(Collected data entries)
○ ○ ○ ○
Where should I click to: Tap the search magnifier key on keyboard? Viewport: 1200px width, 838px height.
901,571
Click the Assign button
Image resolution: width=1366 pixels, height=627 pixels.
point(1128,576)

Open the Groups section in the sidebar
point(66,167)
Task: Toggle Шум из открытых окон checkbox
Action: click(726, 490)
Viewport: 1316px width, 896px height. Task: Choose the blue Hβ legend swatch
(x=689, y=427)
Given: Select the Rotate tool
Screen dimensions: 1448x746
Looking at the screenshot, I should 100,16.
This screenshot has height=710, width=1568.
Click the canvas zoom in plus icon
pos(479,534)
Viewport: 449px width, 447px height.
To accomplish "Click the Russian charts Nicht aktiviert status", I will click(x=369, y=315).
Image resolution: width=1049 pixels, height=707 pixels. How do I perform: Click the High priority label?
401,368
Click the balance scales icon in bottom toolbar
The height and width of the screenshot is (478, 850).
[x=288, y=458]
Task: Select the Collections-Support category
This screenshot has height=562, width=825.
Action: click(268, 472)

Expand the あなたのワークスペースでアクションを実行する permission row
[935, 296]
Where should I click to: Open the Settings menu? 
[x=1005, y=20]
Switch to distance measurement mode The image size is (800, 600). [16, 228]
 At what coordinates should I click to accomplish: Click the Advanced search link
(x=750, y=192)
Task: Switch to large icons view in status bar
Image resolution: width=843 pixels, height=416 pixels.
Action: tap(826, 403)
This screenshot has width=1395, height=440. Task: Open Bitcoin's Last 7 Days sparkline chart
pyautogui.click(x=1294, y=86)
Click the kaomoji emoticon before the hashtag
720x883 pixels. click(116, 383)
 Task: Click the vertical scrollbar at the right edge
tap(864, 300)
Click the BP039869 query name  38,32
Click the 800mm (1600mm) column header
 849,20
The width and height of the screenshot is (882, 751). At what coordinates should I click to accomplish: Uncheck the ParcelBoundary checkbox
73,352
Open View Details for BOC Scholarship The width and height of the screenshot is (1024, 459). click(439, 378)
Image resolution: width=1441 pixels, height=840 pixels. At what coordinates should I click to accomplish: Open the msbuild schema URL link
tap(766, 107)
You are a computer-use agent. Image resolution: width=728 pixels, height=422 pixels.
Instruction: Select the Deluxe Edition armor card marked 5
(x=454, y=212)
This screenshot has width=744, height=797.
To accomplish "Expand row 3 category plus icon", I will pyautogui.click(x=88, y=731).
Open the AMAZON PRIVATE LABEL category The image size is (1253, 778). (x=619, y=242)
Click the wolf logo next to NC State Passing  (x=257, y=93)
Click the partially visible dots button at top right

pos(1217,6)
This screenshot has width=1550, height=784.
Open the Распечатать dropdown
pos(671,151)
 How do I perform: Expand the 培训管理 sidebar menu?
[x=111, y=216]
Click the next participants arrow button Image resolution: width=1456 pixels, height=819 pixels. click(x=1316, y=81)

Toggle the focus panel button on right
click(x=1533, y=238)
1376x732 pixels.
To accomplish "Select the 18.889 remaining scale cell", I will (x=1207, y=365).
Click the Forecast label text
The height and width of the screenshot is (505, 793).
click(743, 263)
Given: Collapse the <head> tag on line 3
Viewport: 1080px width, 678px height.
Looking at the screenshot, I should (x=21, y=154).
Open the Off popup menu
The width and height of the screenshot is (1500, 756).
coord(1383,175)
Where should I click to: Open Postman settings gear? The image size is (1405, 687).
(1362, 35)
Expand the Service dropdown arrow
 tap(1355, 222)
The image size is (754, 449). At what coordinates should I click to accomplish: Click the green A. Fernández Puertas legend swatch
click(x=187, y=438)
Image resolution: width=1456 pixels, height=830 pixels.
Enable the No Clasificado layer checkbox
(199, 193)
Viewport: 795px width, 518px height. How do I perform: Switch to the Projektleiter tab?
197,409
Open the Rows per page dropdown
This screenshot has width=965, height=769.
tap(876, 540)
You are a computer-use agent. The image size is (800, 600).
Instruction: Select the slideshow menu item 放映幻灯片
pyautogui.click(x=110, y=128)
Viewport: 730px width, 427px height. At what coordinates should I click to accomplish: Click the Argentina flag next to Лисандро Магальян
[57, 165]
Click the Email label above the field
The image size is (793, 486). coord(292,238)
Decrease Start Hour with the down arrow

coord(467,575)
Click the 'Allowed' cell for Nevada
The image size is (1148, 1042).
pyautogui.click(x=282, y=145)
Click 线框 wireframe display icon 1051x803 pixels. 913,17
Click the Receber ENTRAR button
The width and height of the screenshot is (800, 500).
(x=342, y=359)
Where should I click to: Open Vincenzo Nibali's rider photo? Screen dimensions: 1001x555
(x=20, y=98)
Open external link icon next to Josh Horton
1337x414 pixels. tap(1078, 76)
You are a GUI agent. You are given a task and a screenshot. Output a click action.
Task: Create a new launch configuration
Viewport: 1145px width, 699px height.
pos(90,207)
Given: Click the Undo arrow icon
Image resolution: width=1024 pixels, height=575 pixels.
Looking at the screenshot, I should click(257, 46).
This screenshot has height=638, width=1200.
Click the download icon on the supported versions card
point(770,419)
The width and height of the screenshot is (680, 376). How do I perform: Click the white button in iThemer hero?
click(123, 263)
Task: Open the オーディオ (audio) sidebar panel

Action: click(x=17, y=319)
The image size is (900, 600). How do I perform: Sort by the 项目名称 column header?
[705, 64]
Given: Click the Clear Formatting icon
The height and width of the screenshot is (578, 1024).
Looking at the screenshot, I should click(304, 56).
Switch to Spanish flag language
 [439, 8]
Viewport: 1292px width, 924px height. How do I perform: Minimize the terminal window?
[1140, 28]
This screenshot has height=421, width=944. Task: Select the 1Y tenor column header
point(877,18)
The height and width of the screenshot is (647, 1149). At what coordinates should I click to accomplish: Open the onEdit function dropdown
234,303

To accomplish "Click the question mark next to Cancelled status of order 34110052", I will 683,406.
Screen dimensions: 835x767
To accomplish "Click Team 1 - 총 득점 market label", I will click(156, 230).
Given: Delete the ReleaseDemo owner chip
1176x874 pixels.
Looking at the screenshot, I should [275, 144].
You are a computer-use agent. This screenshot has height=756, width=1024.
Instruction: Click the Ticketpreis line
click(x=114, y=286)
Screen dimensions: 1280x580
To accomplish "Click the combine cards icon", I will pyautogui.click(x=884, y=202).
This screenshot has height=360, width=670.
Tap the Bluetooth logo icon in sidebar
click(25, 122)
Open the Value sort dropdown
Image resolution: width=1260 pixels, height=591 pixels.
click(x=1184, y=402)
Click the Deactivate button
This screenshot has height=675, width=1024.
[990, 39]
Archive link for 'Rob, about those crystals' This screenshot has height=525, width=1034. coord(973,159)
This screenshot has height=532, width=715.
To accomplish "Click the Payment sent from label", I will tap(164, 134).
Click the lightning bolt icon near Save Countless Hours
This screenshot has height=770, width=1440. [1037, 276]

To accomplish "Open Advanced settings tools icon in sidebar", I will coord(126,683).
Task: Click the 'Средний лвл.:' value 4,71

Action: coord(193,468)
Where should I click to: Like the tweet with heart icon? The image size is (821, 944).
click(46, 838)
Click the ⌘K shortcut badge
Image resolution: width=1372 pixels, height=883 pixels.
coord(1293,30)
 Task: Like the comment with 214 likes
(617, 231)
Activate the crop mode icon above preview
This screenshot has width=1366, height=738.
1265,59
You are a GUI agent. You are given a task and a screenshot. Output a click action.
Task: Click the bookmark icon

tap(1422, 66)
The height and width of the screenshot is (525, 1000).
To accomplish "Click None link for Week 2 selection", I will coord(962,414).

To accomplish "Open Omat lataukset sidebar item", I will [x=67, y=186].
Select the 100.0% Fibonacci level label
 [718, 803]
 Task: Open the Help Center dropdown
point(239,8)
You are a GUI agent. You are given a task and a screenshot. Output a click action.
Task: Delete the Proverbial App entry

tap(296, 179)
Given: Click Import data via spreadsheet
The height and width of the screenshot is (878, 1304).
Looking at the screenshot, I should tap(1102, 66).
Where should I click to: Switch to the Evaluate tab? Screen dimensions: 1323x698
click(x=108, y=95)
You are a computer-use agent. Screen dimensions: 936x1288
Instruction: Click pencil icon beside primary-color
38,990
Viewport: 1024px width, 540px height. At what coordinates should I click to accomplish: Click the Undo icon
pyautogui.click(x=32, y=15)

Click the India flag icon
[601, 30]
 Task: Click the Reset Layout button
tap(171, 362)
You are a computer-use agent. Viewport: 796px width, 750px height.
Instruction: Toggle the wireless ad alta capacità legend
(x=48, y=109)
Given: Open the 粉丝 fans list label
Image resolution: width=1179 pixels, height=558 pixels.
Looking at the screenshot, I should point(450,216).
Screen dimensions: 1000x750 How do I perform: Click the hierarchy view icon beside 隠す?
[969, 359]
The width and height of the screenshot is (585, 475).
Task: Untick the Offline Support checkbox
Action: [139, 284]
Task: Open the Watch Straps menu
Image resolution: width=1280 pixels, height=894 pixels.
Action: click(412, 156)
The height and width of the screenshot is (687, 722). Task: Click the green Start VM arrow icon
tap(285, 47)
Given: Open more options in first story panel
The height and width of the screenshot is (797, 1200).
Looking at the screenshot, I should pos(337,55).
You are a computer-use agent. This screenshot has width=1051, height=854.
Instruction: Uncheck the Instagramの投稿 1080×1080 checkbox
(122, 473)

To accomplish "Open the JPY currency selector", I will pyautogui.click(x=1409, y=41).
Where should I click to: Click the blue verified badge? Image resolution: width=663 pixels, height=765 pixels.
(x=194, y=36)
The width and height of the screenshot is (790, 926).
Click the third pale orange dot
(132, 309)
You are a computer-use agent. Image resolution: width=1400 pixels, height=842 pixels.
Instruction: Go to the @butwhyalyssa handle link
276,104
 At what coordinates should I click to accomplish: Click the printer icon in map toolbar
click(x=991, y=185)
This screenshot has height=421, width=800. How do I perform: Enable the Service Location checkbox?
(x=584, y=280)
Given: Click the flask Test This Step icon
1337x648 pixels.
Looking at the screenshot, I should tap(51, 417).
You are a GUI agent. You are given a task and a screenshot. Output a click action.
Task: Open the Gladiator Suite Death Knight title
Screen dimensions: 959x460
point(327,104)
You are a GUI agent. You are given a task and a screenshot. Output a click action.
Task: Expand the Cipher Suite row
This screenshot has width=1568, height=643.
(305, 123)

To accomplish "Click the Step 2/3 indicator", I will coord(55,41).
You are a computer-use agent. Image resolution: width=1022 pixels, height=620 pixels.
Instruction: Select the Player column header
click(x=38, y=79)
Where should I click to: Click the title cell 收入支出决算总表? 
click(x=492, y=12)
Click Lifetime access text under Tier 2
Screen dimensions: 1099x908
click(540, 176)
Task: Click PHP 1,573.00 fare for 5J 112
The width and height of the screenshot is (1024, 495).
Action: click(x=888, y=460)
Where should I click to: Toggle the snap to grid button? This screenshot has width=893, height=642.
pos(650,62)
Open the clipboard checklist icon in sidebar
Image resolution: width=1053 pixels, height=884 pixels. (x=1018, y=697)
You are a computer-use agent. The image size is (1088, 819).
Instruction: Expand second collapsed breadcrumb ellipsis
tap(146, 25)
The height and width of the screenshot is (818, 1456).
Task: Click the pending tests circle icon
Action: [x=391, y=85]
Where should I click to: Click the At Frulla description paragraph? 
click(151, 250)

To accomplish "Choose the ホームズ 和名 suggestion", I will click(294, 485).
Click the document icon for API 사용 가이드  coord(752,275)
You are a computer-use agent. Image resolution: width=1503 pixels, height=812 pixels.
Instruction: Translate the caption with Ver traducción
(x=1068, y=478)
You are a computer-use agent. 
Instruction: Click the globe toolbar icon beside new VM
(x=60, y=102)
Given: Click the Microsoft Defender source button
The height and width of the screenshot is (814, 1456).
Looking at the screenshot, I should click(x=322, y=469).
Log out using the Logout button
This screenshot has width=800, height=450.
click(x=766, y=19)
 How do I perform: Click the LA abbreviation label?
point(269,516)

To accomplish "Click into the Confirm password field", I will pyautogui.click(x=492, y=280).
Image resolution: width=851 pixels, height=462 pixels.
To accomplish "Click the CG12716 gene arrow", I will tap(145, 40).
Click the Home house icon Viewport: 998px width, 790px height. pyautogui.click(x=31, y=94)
○ ○ ○ ○
_Assignment_
If a line of the records above holds the word "mode", show it.

_Result_
Switch to distance measurement mode The image size is (800, 600). [16, 228]
Activate the crop mode icon above preview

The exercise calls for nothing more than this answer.